* **WHAT TO PRODUCE**:
Return each line of the records below that contains the word "Irdeto".

* **Data records**:
▼▼▼
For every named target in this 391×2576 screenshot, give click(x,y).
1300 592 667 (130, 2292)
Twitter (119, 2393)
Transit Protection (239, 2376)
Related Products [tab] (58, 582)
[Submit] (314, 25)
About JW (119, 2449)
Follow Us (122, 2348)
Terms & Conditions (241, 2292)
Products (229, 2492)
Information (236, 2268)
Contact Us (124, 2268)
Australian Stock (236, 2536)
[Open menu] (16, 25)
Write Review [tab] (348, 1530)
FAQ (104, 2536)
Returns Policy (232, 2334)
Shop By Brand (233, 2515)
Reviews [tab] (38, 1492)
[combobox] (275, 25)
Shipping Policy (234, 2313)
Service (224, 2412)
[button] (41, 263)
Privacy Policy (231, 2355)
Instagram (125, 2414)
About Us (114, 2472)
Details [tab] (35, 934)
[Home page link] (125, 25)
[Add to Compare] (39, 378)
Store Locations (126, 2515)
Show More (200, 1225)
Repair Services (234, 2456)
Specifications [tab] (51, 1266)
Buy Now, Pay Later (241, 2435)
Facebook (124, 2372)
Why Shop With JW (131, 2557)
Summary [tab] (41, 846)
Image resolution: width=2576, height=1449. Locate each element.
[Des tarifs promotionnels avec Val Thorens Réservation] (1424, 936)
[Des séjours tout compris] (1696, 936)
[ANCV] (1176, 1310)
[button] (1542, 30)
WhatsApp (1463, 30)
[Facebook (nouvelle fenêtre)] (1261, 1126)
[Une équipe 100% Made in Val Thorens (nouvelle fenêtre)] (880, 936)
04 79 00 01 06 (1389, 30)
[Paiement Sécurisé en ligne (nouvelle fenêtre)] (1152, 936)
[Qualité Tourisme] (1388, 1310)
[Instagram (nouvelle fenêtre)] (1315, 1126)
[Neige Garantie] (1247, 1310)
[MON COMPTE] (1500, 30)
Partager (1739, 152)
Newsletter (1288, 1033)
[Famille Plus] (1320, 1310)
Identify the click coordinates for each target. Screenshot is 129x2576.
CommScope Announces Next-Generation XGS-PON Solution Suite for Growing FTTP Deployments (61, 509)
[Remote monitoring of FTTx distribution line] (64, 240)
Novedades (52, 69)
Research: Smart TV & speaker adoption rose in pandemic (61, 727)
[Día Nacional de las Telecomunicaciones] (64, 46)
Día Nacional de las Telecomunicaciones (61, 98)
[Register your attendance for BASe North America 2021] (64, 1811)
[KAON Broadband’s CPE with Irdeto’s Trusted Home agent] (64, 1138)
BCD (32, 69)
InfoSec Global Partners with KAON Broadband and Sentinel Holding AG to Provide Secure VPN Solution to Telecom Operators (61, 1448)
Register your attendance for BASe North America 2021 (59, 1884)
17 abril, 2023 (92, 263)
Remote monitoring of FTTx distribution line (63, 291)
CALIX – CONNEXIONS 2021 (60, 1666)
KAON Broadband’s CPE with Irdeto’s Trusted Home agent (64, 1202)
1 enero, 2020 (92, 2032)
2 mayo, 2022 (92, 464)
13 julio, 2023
▲▲▲
* **SOLVED EXERCISE**:
[KAON Broadband’s CPE with Irdeto’s Trusted Home agent] (64, 1138)
KAON Broadband’s CPE with Irdeto’s Trusted Home agent (64, 1202)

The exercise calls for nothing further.